## [INSTRUCTIONS FOR THE TASK]
Please retype all the data below exactly, line for line.
-- RECORDS PROVIDED follows --
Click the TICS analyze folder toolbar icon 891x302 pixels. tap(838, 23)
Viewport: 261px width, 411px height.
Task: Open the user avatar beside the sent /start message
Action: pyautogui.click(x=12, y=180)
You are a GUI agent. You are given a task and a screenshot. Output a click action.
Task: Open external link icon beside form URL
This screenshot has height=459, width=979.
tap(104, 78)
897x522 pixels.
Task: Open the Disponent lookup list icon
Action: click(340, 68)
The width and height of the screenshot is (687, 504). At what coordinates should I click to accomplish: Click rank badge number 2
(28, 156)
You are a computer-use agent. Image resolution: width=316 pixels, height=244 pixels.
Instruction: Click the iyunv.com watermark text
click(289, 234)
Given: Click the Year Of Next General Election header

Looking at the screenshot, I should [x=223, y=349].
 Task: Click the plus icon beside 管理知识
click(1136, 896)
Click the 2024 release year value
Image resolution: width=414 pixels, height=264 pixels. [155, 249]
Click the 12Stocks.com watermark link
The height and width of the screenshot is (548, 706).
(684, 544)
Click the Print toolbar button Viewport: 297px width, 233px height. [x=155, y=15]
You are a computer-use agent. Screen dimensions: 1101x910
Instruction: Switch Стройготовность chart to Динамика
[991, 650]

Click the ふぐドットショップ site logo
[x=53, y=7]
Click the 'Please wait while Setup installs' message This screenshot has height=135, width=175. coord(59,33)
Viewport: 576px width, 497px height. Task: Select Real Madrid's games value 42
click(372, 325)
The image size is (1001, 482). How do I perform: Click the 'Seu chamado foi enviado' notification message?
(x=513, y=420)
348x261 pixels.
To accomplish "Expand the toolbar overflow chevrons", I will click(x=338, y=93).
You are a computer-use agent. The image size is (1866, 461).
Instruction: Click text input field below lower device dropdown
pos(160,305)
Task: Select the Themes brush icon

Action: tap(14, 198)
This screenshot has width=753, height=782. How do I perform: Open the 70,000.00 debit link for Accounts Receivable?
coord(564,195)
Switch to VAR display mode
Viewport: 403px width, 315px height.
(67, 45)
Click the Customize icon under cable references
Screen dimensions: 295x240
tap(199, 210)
-- RECORDS PROVIDED concluded --
## [RESPONSE AREA]
Click the TICS analyze folder toolbar icon 891x302 pixels. tap(838, 23)
Viewport: 261px width, 411px height.
Task: Open the user avatar beside the sent /start message
Action: pyautogui.click(x=12, y=180)
You are a GUI agent. You are given a task and a screenshot. Output a click action.
Task: Open external link icon beside form URL
This screenshot has height=459, width=979.
tap(104, 78)
897x522 pixels.
Task: Open the Disponent lookup list icon
Action: click(340, 68)
The width and height of the screenshot is (687, 504). At what coordinates should I click to accomplish: Click rank badge number 2
(28, 156)
You are a computer-use agent. Image resolution: width=316 pixels, height=244 pixels.
Instruction: Click the iyunv.com watermark text
click(289, 234)
Given: Click the Year Of Next General Election header

Looking at the screenshot, I should [x=223, y=349].
 Task: Click the plus icon beside 管理知识
click(1136, 896)
Click the 2024 release year value
Image resolution: width=414 pixels, height=264 pixels. [155, 249]
Click the 12Stocks.com watermark link
The height and width of the screenshot is (548, 706).
(684, 544)
Click the Print toolbar button Viewport: 297px width, 233px height. [x=155, y=15]
You are a computer-use agent. Screen dimensions: 1101x910
Instruction: Switch Стройготовность chart to Динамика
[991, 650]

Click the ふぐドットショップ site logo
[x=53, y=7]
Click the 'Please wait while Setup installs' message This screenshot has height=135, width=175. coord(59,33)
Viewport: 576px width, 497px height. Task: Select Real Madrid's games value 42
click(372, 325)
The image size is (1001, 482). How do I perform: Click the 'Seu chamado foi enviado' notification message?
(x=513, y=420)
348x261 pixels.
To accomplish "Expand the toolbar overflow chevrons", I will click(x=338, y=93).
You are a computer-use agent. The image size is (1866, 461).
Instruction: Click text input field below lower device dropdown
pos(160,305)
Task: Select the Themes brush icon

Action: tap(14, 198)
This screenshot has width=753, height=782. How do I perform: Open the 70,000.00 debit link for Accounts Receivable?
coord(564,195)
Switch to VAR display mode
Viewport: 403px width, 315px height.
(67, 45)
Click the Customize icon under cable references
Screen dimensions: 295x240
tap(199, 210)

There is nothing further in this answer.